Maagbloeding
Maagbloeding is een toestand waarbij bloed in de maag komt uit een opening, gevormd doordat een bloedvat in de maagwand is aangevreten door een ziekteproces. Het bloed kan worden uitgebraakt (bloedbraken) of met de ontlasting het lichaam verlaten (melaena). Van de bloedingen wordt ongeveer de helft veroorzaakt door een zweer in de maagwand of de twaalfvingerige darm en een zeer klein deel (2 a 3 procent) door kanker van de maag.
De overige berusten in het algemeen op bloedingen zonder aanwijsbare oorzaak (plotseling optredend slijmvliesletsel). In deze laatste groep vallen de bloedingen na het gebruik van geneesmiddelen zoals salicylzuurpreparaten en corticosteroïden, die soms aanleiding kunnen geven tot het ontstaan van plotseling optredende zweren zonder voorafgaande verschijnselen.

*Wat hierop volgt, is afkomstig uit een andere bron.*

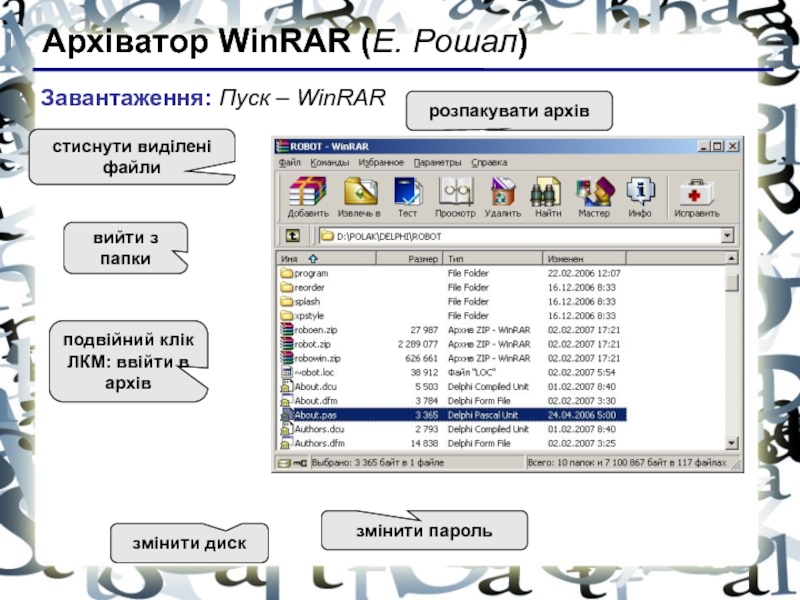Select the program folder

(311, 273)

De maagbloeding kan in zeldzame gevallen zeer hevig zijn bij aanvreting van een slagader en dan snel tot de dood voeren. Ook aderlijke bloedingen zijn soms hevig. Een snelle herkenning van de aard van de aandoening wordt nagestreefd door onderzoek met behulp van een maagspiegel (gastroscoop, zie Endoscopie) en het maken van röntgenfoto’s waarbij de maag via een slang wordt gevuld met bariumpap als contrastvloeistof.
De behandeling van een maagbloeding bestaat uit absolute bedrust gedurende enkele weken, streng dieet, eventueel bloedtransfusie. Indien de bloeding niet tot staan komt hetgeen overigens in een minderheid van de gevallen zo is dan vindt een operatieve ingreep plaats waarbij een deel van de maag wordt weggenomen.
Een zeer gering bloedverlies, dat soms gedurende lange tijd optreedt, kan alleen scheikundig in de ontlasting of in braaksel worden aangetoond. Dit blijkt dan door routineonderzoek bij vage maagklachten.
Bloedverdunnende middelen kunnen ernstige bloedingen veroorzaken.
Aan Eliquis (Apixaban) zijn meerdere mensen in hun slaap doodgebloed.